**PASSAGE TO READ**
--
By William Pfaff
The Balkans are historically apart from Europe for two reasons, one religious and the other political.
This has everything to do with the present crisis of Greece and the future of Greece’s membership in—or perhaps its departure from—the European Union and its eurozone. To understand what is happening, it is necessary to understand something of the past.
Geography and the Great Schism in the development of Christianity left all the Balkan peoples in the Orthodox half of the Christian world, separating them from the Western Europe of Roman Catholic and Protestant religion, the Renaissance and scientific revolution, from which the modern Enlightenment West has emerged.
Living, as they subsequently did, for greater or lesser periods of time, under the control of the Ottoman Turks, left a permanent mark on all the Balkans. None was to have a history of lasting independent self-government. The Balkans since have been haunted by resentment and by memories of lost battles to the Turks, or to lesser enemies, and by paranoid sentiments of irredentism, territorial revindication, religious conflict, clan and family vengeance.
--
**RECORDED DATA**

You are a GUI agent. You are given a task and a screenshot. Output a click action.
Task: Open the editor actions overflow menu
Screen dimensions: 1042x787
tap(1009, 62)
--
**TASKS**
- 1) Write out the passage on the Balkans, starting with "Geography and the" and going on through "West has emerged.".
- 2) Answer these questions from the passage on the Balkans.
(a) How many reasons does the passage give for the Balkans being historically apart from Europe?
(b) Under whose control did the Balkans live for greater or lesser periods of time?
(c) In which half of the Christian world did geography and the Great Schism leave all the Balkan peoples?
- 3) Decide whether each statement agrees with the passage on the Balkans, and quote the words that settle it.
(a) The Balkan peoples had a history of lasting independent self-government.
(b) The passage connects the Balkans' history to the present crisis of Greece.
(c) The Great Schism placed the Balkan peoples in the Roman Catholic half of the Christian world.

**OUTPUTS**
- 1)
Geography and the Great Schism in the development of Christianity left all the Balkan peoples in the Orthodox half of the Christian world, separating them from the Western Europe of Roman Catholic and Protestant religion, the Renaissance and scientific revolution, from which the modern Enlightenment West has emerged.

- 2)
(a) Two: one religious and the other political.
(b) The Ottoman Turks.
(c) The Orthodox half.

- 3)
(a) No: "None was to have a history of lasting independent self-government."
(b) Yes: "This has everything to do with the present crisis of Greece"
(c) No: "left all the Balkan peoples in the Orthodox half of the Christian world"